• [EXTRAIT DU TEXTE]:
☆ ☆ ☆ ☆

Mais face à une société dominée par l’anglais, parfois, je suis très inquiète pour l’avenir de cette langue quand mes proches disent que celle-ci se dévalorise face au développement de l’anglais. Ce phénomène est totalement compréhensible car l’apprentissage de l’anglais ouvre aux étudiants plusieurs opportunités professionnelles. Même parfois, pour certains diplômés actuels, l’anglais est une langue indispensable sans laquelle ils deviendront analphabètes dans une société globalisée. L'importance de l’anglais dans notre société est indiscutable mais cela ne signifie pas que les autres langues ne nous procurent pas d’opportunités sur notre planète.
Ayant été une des langues les plus parlées au monde, le français risque actuellement de décliner dans les programmes de formation des écoles au Vietnam. C'est une réalité très triste mais irrésistible face à l’omnipotence de l’anglais.
Tiktok des étudiants francophones de l’ESCE et Page des francophiles à Hai Phong. Photo : tiktok/CVN |
Dans de nombreuses écoles primaires, collèges, lycées et universités de notre pays, le français est quasiment absent et cette situation s'aggrave de plus en plus. Selon le Projet sur l'enseignement et l'apprentissage des langues étrangères dans le système éducatif national pour la période 2008-2020, les étudiants anglophones représentent 85%, contre 5.6% pour les étudiants francophones. La raison que beaucoup de gens avancent pour expliquer ce grand écart est que les opportunités d'emploi que la langue de Molière apporte ne sont pas nombreuses.
Mais à mon avis, ce n'est que le sommet de l'iceberg, d'autres raisons se cachent en profondeur.
Premièrement, notre programme scolaire ne fait pas vraiment attention à la diversité des langues. Dans le projet d’enseignement linguistique mentionné ci-dessus, le concept de multi-langue, multi-culture n'est pas mentionné. Il semble que quand on parle de “langue étrangère”, l’anglais soit la seule langue qui apparaît dans la tête de certains éducateurs.

☆ ☆ ☆ ☆

(Coordonnées des éléments)
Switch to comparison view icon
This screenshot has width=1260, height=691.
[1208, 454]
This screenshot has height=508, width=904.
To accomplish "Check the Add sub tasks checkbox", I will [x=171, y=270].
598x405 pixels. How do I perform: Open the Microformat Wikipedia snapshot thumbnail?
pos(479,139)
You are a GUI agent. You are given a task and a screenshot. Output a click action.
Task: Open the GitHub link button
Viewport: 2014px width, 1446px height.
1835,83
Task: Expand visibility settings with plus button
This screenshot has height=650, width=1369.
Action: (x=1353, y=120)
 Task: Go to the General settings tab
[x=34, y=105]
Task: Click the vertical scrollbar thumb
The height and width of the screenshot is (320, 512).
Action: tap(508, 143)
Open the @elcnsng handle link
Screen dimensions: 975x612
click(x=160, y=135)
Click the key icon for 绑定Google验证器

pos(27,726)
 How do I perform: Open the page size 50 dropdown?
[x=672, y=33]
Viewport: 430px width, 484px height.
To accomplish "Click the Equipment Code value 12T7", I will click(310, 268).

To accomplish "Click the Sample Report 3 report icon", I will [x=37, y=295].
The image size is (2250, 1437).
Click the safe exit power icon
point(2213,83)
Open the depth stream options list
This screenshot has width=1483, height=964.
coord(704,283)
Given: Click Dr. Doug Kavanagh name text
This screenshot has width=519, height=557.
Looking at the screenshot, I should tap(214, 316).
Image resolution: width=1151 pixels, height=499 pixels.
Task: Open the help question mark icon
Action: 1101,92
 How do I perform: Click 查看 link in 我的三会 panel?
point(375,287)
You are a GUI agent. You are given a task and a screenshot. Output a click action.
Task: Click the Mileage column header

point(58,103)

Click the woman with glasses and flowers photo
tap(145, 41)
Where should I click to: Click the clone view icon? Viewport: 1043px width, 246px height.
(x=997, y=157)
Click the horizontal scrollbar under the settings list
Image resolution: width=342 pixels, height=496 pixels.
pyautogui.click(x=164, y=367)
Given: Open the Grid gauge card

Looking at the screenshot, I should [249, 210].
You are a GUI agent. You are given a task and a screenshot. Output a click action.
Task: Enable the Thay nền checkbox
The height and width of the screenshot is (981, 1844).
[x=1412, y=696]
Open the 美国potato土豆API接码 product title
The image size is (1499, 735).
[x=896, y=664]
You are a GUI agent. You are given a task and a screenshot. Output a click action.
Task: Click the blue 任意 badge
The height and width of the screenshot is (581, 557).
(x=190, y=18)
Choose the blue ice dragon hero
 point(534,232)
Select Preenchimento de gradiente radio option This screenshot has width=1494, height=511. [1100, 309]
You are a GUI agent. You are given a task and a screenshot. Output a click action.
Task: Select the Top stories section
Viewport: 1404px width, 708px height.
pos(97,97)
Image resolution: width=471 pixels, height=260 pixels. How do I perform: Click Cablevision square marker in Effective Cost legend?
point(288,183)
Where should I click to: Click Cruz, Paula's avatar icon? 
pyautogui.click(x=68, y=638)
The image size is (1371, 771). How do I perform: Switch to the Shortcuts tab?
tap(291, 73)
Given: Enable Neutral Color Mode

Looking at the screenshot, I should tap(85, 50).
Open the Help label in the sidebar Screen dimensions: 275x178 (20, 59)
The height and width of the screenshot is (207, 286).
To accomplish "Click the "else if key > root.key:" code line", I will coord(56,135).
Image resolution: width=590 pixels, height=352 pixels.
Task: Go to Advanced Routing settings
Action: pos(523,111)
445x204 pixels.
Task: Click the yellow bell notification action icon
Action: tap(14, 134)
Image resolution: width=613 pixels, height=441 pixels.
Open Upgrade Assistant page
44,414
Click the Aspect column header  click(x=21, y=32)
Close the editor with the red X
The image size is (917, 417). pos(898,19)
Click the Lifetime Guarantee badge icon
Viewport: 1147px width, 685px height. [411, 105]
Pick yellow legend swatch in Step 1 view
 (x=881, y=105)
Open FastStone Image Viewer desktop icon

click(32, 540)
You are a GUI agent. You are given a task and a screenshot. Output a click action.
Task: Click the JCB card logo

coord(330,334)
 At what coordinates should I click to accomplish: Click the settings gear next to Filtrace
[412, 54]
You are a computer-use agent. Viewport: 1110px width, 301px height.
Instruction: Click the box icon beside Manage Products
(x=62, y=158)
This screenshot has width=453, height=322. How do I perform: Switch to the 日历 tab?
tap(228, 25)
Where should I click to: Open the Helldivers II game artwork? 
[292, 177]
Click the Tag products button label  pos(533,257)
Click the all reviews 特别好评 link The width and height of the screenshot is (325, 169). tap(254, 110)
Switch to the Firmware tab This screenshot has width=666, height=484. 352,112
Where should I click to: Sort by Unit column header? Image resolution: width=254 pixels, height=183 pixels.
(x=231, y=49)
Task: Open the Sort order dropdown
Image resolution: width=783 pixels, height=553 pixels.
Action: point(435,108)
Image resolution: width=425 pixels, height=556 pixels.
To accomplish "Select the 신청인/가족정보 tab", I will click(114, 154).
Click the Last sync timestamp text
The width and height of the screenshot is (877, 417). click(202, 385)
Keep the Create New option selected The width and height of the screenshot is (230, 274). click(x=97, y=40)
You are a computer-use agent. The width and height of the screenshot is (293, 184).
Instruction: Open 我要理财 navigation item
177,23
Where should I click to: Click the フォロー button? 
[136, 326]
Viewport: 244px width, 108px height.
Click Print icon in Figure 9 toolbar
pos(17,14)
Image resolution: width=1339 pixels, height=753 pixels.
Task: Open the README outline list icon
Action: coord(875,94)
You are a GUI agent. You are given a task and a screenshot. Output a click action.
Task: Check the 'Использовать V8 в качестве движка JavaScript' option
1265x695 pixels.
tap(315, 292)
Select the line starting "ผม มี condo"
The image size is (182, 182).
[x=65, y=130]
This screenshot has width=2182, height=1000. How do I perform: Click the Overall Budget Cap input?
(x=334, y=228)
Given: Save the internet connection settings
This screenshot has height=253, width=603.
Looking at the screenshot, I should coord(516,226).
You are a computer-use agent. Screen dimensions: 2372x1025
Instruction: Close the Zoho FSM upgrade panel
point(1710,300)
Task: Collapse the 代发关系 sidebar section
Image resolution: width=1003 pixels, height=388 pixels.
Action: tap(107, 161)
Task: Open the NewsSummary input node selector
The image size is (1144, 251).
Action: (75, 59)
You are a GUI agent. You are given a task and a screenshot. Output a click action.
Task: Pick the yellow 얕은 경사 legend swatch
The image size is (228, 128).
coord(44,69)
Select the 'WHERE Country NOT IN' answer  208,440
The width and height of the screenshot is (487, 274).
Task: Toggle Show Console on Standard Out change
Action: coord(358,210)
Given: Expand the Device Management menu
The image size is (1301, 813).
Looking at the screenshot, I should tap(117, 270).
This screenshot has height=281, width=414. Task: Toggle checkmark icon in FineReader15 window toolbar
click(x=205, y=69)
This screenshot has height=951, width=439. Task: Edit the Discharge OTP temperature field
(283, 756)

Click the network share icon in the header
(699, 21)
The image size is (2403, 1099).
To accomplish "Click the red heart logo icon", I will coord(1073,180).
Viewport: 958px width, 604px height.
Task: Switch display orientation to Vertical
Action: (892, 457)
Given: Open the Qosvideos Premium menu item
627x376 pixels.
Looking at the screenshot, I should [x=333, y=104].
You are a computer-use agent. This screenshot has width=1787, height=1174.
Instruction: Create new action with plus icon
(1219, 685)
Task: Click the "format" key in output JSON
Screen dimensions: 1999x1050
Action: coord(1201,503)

☆ ☆ ☆ ☆

• [CONSIGNE]:
Relevez dans l'extrait sur le français au Vietnam tous les types d'établissements d'enseignement où le français est quasiment absent. Appuyez-vous uniquement sur l'extrait.

• [RÉPONSE ATTENDUE]:
Les écoles primaires, les collèges, les lycées et les universités.